• What is expected:
Turn the part of the records that opens with the line containing "Task: Open SqueezeCenter Settings in header" and runs through the end of the records into a Markdown table with the columns No. and Text, giving each non-blank line its own numbered row. Leave the pictures out.

• Materials provided:

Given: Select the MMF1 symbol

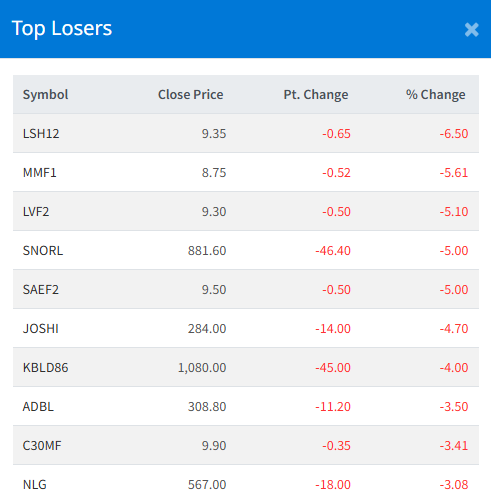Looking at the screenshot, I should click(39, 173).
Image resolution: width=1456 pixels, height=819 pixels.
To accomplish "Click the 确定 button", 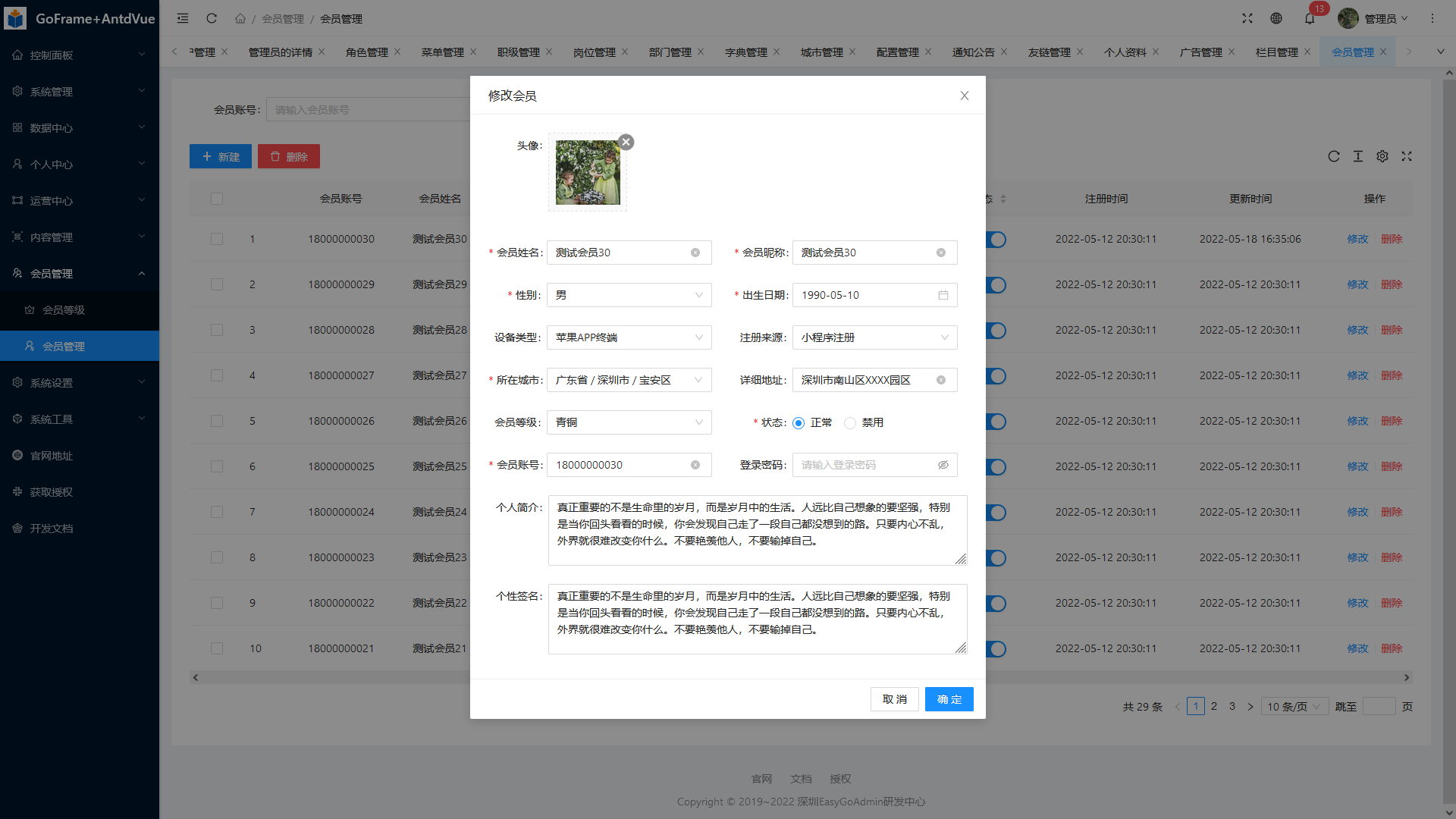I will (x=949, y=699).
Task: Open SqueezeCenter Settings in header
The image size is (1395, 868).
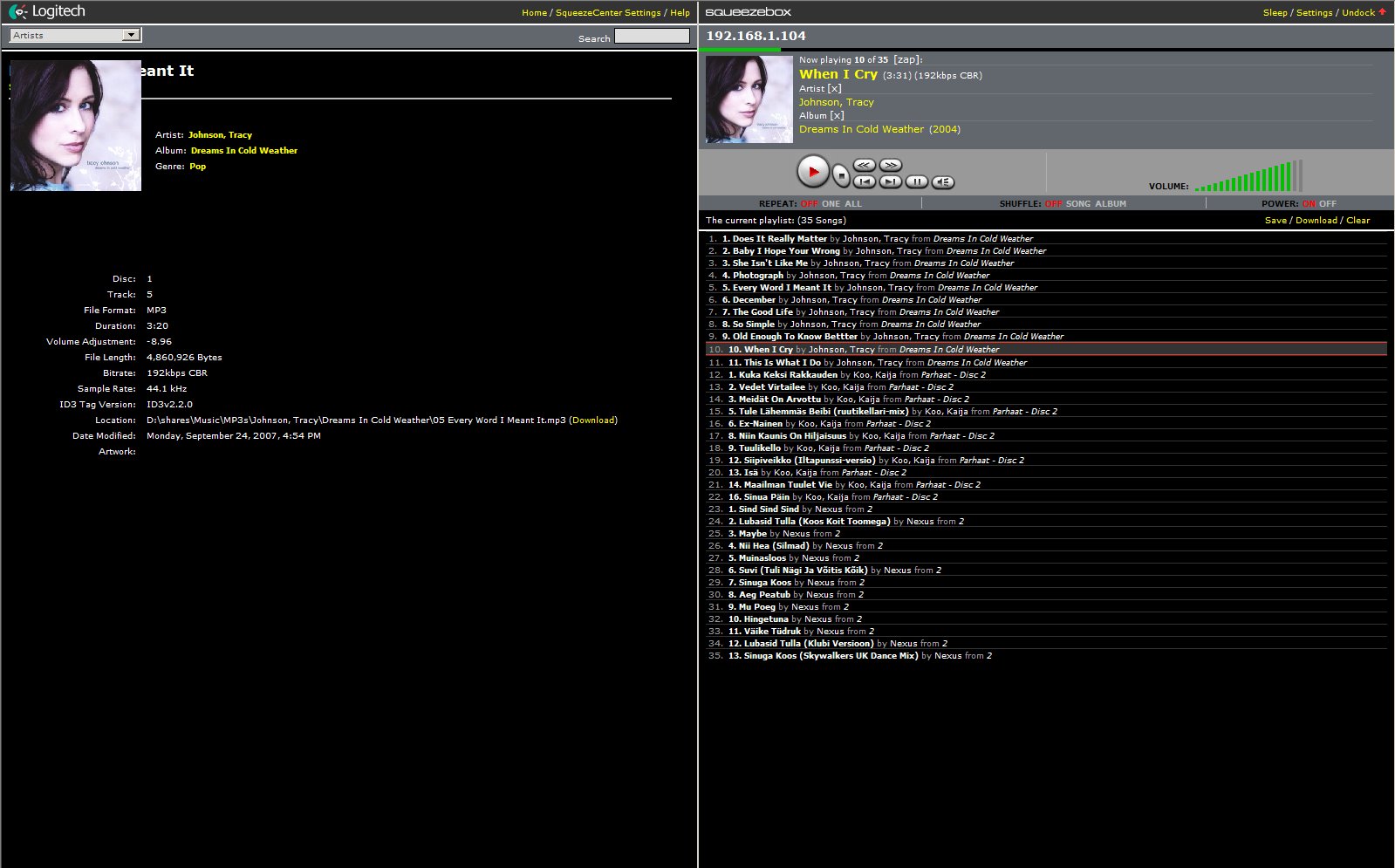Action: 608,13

• Task response:
| No. | Text |
|---|---|
| 1 | Task: Open SqueezeCenter Settings in header |
| 2 | The image size is (1395, 868). |
| 3 | Action: 608,13 |